━━━━━ Extracted text

Who Proposed The Idea of Black Hole?

The black hole is a great source of mystery and inspiration for scientists and writers alike. These are abnormalities in space where the gravity is so strong that not even light, traveling at an enormous speed of 300,000 km/sec, can escape.

How did the idea of black hole come about?

In 1915, more than a hundred years ago, Albert Einstein published a theory of space and time or "spacetime" in which one of the crucial predictions was the bending of light as it approached a massy body, like the sun or a black hole.

That light bent in the presence of mass was confirmed in an experiment led by English astronomer Arthur Eddington in 1919. After this observation, Einstein's general relativity was taken more seriously, as it resurrected the original idea of black hole – which was published way back in 1784!

It was English astronomer John Michell who suggested the existence of a body so big that even light could not escape. As a result, such an object could not be seen directly but its gravitational effects on nearby bodies could be measured.

At that time, the term black hole did not exist. Astronomers instead used the term "dark stars" which is a pretty cool name to describe a stellar body hiding in plain sight.

In 1916, Karl Schwarzschild used Einstein's field equations of general relativity to calculate the radius up to which any object of mass must be "cramped" to make it a black hole. This is called the Schwarzschild radius.

For example: Earth crushed to the size of a pea would turn into a black hole.

Although the theory of general relativity implied the existence of a monstrous space object capable of trapping light in its grasp, Einstein wrote in a paper that a star would "never shrink" to zero size.

When will black hole form

A new development occurred in 1930. Indian physicist Subrahmanyan Chandrasekhar calculated how a star could actually shrink or collapse if it "ran out of hydrogen" or other nuclear fuels to burn.

Consequently, there come various stages in the star's life cycle. Upon collapse, the star may become a white dwarf - like our sun will - too feeble to burn bright in our skies.

━━━━━━━━━━
━━━━━ Data block

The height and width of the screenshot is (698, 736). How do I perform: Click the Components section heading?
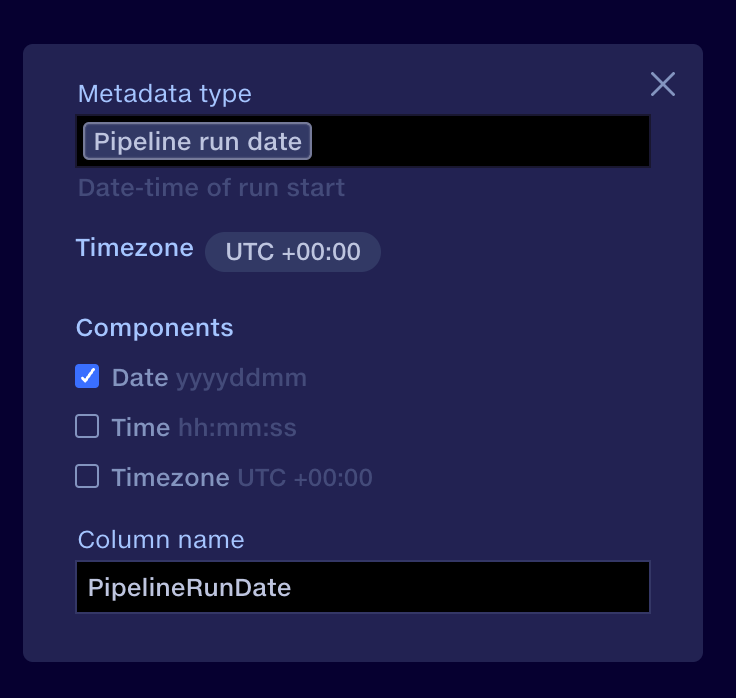coord(155,328)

━━━━━━━━━━

** What you will do **
a - Revise the passage on the origin of the black hole idea: reproduce the part that opens with the words containing "How did the" and closes with "could be measured.", replacing "spacetime" with "space-time".
b - According to the passage on the origin of the black hole idea, what term did astronomers use before the term black hole existed?
c - For each statement, say whether it agrees with the passage on the origin of the black hole idea, and quote the words that decide it.
(i) The experiment confirming that light bends in the presence of mass took place in 1919.
(ii) Einstein wrote that a star could shrink to zero size.
(iii) Chandrasekhar's calculation of how a star could collapse came in 1930.

** Solutions to the exercise **
a -
How did the idea of black hole come about?

In 1915, more than a hundred years ago, Albert Einstein published a theory of space and time or "space-time" in which one of the crucial predictions was the bending of light as it approached a massy body, like the sun or a black hole.

That light bent in the presence of mass was confirmed in an experiment led by English astronomer Arthur Eddington in 1919. After this observation, Einstein's general relativity was taken more seriously, as it resurrected the original idea of black hole – which was published way back in 1784!

It was English astronomer John Michell who suggested the existence of a body so big that even light could not escape. As a result, such an object could not be seen directly but its gravitational effects on nearby bodies could be measured.

b - "Dark stars."

c -
(i) Yes: "That light bent in the presence of mass was confirmed in an experiment led by English astronomer Arthur Eddington in 1919."
(ii) No: "Einstein wrote in a paper that a star would "never shrink" to zero size."
(iii) Yes: "A new development occurred in 1930. Indian physicist Subrahmanyan Chandrasekhar calculated how a star could actually shrink or collapse"